Strengths and Limitations
One important limitation of this study is the possible overlap between the databases. The same MSM might have contributed data to all three databases. Moreover, MSM who took part in EMIS after being invited via e-mail the submitted previously to SMON probably filled out both, unfortunately we are unable to identify overlapping records. Since, the internet surveys contained many questions and took some effort to fill out, self-selection bias could have taken place. MSM who are sexually active and attach importance to STI and HIV prevention might be inclined to participate in one or both surveys. Despite our efforts to limit the chances of double participation by our selection of cases in the STI clinic data, we cannot entirely rule out overlap.

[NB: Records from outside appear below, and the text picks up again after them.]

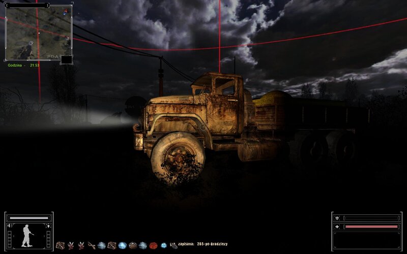This screenshot has height=254, width=407.
Task: Select the brown branch-shaped artifact icon
Action: click(91, 245)
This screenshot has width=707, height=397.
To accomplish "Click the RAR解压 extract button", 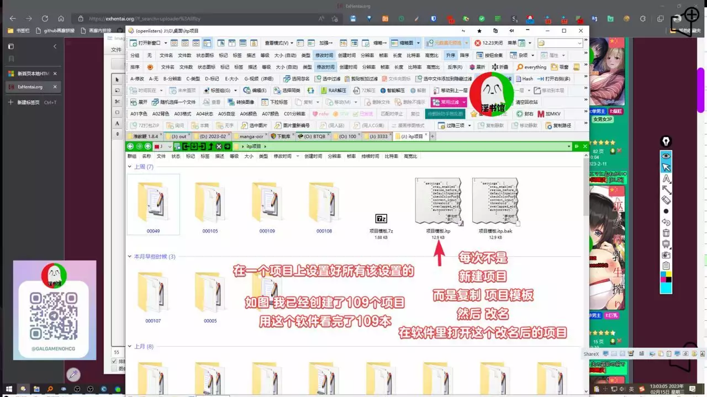I will click(333, 91).
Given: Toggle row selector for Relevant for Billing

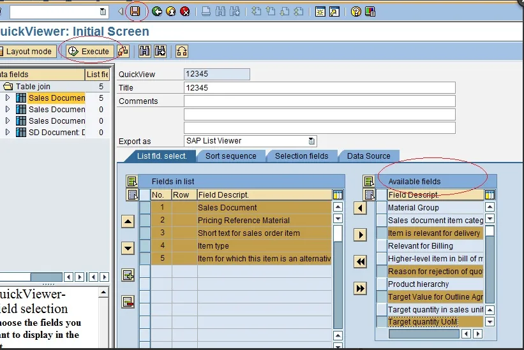Looking at the screenshot, I should click(x=381, y=245).
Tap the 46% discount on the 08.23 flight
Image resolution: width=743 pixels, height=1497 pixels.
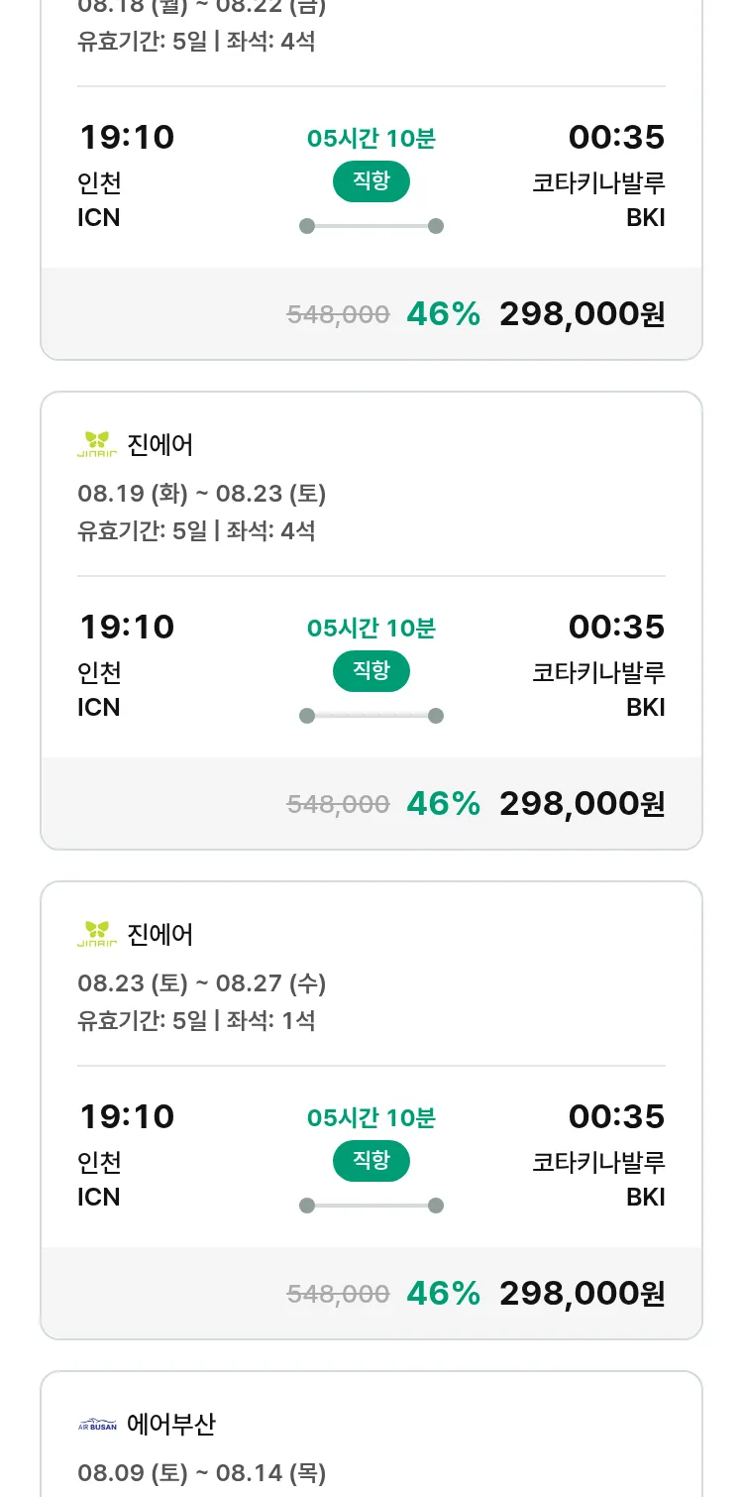[443, 1293]
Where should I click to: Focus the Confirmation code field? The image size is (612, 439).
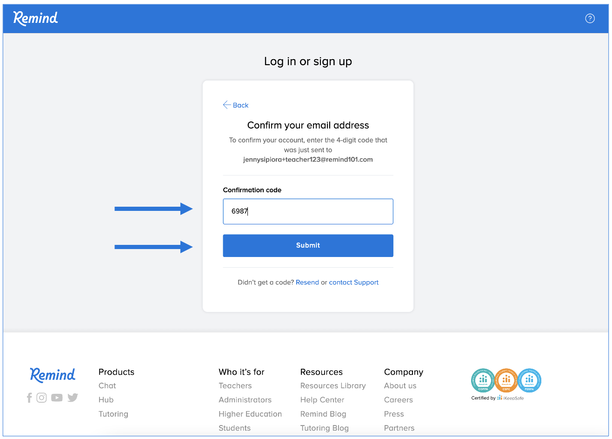point(308,211)
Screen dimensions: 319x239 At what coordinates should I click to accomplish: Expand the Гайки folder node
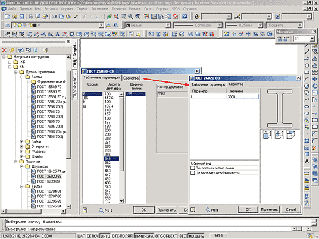(22, 141)
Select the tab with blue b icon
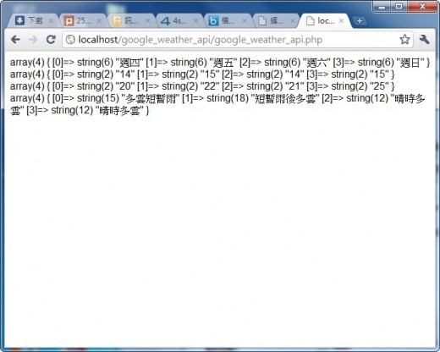The image size is (440, 352). click(x=226, y=20)
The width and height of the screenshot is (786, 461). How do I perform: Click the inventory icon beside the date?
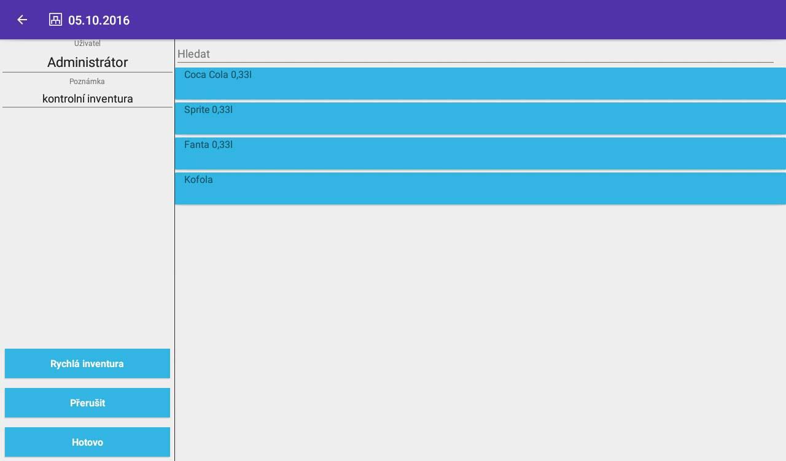[55, 20]
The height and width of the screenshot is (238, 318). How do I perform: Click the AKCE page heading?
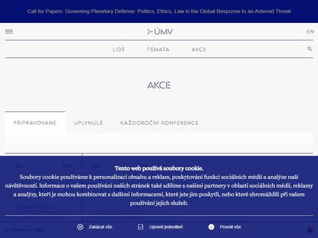[x=159, y=85]
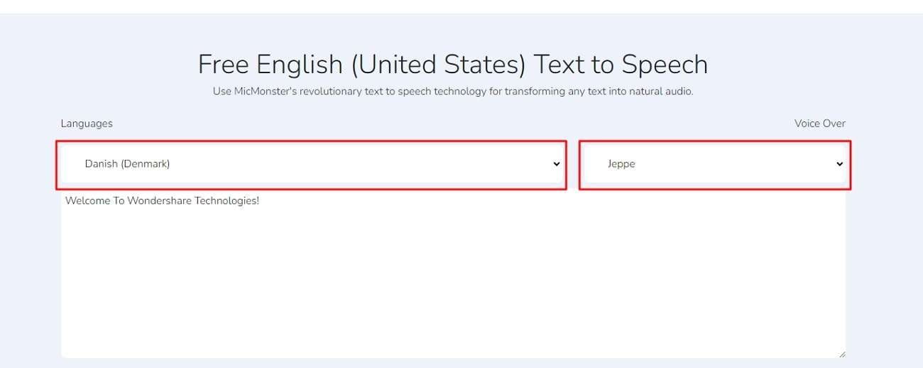Open the Languages dropdown showing Danish (Denmark)

pos(312,164)
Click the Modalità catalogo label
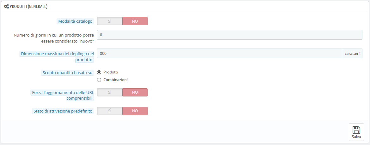The height and width of the screenshot is (145, 370). pyautogui.click(x=76, y=21)
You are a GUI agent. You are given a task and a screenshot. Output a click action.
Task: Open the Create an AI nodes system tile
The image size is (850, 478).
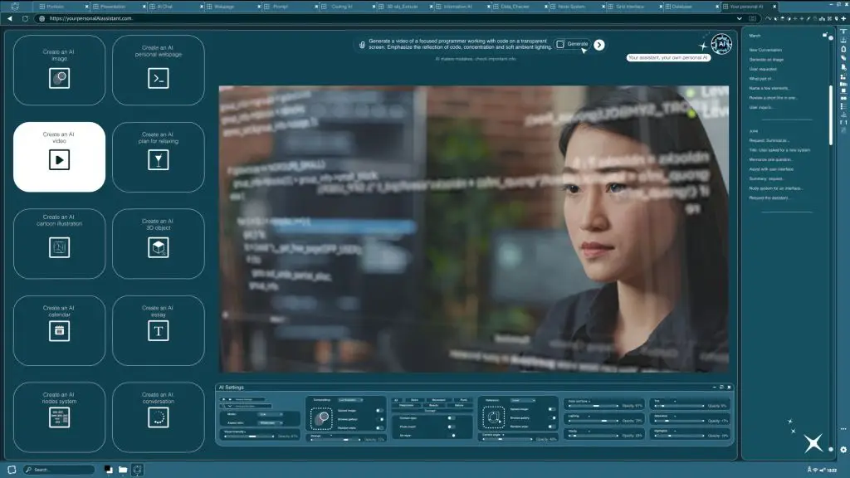click(x=59, y=417)
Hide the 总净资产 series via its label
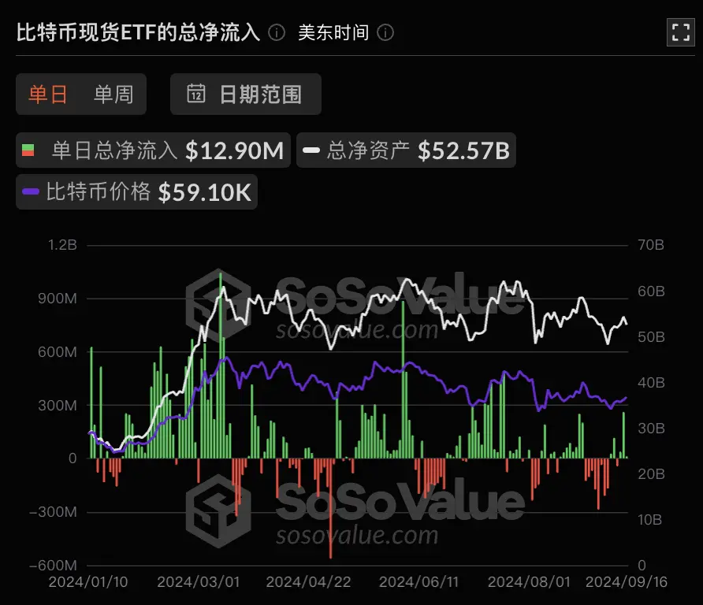 [368, 150]
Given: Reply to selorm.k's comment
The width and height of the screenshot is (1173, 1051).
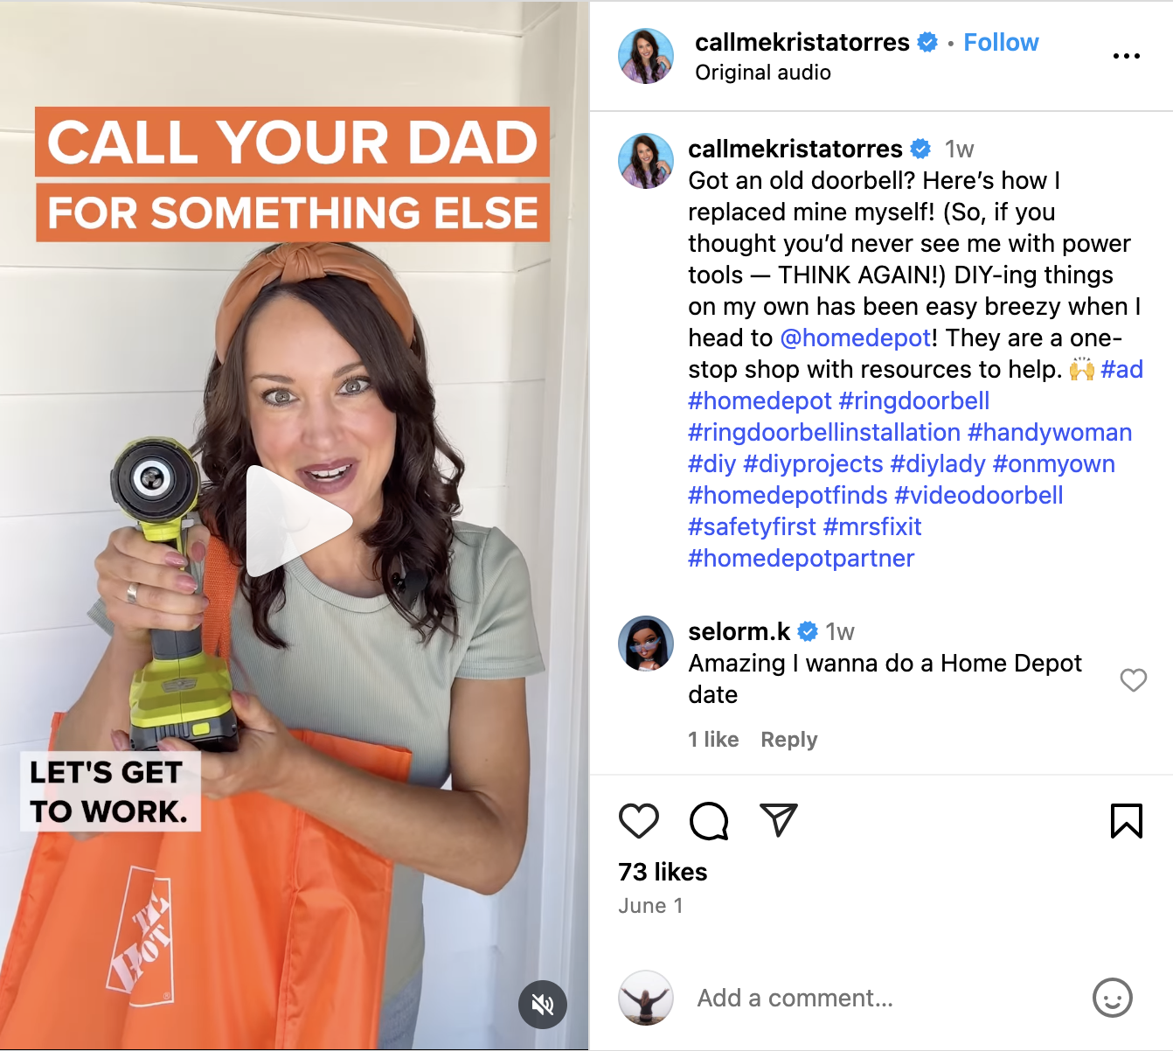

Another limitation is that these databases were not designed to be comparable, reflected most notably in difference in question phrasing, content of the questions, and the reference times. Obviously, there have been and still are initiatives for harmonization in the collection of behavioural data within Europe [25]. Notably, even though the surveys are not always comparable, their results are quite similar.
Finally, there is a limited availability of behavioural data in SOAP. This database is intended for surveillance and not research purposes. In the future, we plan to compare additional variables of EMIS and SMON, which were omitted in the current study because they were unavailable in SOAP. It will be possible to look at other psychosocial factors, such as unsafe anal intercourse with steady and casual partners, knowledge, and beliefs [18, 19, 24]. Besides limitations of overlap between the databases, strengths of this research are in the sample sizes of all three databases.